• [PROBLEM]:
The result should be the line with "Club Experience (62, 129)" followed by every remaining line of the entries, each reproduced exactly, with nothing else.

• [DATA FOR ANALYSIS]:
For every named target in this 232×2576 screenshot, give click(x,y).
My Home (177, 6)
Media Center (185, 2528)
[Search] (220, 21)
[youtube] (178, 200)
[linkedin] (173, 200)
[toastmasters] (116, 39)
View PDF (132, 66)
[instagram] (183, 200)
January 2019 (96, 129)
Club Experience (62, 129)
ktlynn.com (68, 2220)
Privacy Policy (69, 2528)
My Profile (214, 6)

• [SOLVED EXERCISE]:
Club Experience (62, 129)
ktlynn.com (68, 2220)
Privacy Policy (69, 2528)
My Profile (214, 6)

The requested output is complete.